Le café, c’est un concentré des grandes questions planétaires dans une simple tasse. D’abord, c’est une culture heurtée par le changement climatique. Le Brésil, qui est le plus important producteur mondial, est frappé par une des pires sécheresse depuis le début des relevés nationaux, il y a 70 ans. Ca fait quatre ans que c’est très compliqué. Et ça s’est doublé cette année d'incendies d’une ampleur hors norme, pour la plupart d’origine criminelle.
Il faut ajouter à ça des maladies plus nombreuses avec les pluies déréglées et un typhon dévastateur au Vietnam, autre producteur important. La tasse est pleine. Ca ne va certainement pas s’arranger. D’ici à 2050, la moitié des surfaces actuelles de caféiers seront sans doute devenues trop chaudes. Soit on devra remonter les cultures, soit renoncer.
Mais le café est aussi hyper sensible à la géopolitique mondiale.
Et tous les indicateurs montrent que le café va rester durablement cher. A court terme, les perturbations du transport maritime dans la mer Rouge du fait des attaques des houtis, ça renchérit les prix du café. Le futur règlement de l’Union européenne sur la déforestation, ça pèsera aussi à long terme. Comme la soif de la Chine, qui en consomme de plus en plus. Le café, ça va avec le développement de la classe moyenne. Je ne vous fais pas de dessin : offre sous pression, demande qui croit : prix qui grimpent.
Il n’y a pas que le café qui flambe.
Non, c’est aussi le cas de ce qu’on appelle les matières premières du panier petit déjeuner. Et toujours avec plus ou moins les mêmes raisons. Productions perturbés, appétit qui augmente avec la population mondiale. Le cacao a augmenté de 120% depuis le début de l’année, record historique. Pourquoi : la Côte d'Ivoire, qui représente 40 % de la production mondiale de cacao, a enregistré en octobre des précipitations anormales, ça a entraîné le développement de la maladie des 'cabosses noires', qui abime la récolte.
Et pour le jus d’oranges, même chose
La production est à son plus bas niveau depuis des décennies et les cours à des niveaux jamais vus. Des ouragans ont arraché les trois quarts des plantations de Floride, et une maladie, la maladie du dragon jaune, ravage les orangers.

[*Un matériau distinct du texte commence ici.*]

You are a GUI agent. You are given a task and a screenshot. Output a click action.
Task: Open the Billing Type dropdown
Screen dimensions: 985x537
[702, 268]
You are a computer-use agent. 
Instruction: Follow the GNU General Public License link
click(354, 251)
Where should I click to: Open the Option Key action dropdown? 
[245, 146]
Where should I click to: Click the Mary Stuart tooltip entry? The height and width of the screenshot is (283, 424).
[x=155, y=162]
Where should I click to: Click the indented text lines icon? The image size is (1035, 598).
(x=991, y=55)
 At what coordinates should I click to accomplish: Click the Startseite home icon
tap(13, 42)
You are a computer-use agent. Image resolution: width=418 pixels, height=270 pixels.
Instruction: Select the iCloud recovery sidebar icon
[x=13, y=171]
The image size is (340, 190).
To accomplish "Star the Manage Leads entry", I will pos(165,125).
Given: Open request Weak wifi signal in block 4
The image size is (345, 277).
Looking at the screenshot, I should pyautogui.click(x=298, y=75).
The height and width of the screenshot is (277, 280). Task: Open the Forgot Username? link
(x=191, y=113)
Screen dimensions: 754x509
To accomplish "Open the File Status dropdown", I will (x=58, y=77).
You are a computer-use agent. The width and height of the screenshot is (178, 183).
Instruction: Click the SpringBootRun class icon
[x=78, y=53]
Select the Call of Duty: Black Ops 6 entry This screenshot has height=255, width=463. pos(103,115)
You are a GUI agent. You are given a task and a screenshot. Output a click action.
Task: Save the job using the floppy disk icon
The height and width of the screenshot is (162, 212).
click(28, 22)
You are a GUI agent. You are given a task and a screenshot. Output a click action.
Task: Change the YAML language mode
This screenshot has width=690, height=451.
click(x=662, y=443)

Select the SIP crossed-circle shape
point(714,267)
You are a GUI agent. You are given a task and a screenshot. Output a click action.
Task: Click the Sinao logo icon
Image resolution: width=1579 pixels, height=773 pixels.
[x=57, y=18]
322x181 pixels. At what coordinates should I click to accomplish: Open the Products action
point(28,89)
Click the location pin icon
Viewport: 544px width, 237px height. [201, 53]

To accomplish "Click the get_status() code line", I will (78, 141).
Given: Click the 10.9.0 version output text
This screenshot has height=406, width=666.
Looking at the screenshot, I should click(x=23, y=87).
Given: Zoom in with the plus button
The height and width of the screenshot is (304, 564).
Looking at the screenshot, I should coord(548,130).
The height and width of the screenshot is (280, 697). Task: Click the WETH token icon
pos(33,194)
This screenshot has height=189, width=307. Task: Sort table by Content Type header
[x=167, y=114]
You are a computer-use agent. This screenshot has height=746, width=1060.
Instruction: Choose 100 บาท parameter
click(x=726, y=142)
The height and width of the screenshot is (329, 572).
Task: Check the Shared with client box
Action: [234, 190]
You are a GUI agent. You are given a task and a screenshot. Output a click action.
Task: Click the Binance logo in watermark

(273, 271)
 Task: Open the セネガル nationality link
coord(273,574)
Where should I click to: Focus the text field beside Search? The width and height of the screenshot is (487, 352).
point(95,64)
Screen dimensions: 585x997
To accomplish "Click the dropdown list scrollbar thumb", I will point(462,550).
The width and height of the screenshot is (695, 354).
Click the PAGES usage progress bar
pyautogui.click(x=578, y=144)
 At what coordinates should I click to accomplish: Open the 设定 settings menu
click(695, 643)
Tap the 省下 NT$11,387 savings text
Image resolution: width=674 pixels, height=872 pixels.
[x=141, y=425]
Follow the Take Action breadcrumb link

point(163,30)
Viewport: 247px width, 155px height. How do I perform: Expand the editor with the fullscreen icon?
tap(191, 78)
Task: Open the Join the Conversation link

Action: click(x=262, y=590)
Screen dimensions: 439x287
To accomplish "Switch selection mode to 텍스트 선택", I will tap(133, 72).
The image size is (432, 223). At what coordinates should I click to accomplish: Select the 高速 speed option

Pourquoi je vous raconte tout ça ? Parce que là, on parle de cultures pour lesquelles on n’a aucune souveraineté. On est dépendant à 100%. On n’a aucune façon d’amortir ces hausses. En revanche, on en a sur la plupart des autres productions alimentaires. Si on veut dans un monde en plein bouleversement sécuriser les quantités nécessaires et les prix, ça se prépare maintenant, avant de dépendre comme pour le café, le chocolat ou le jus d’orange.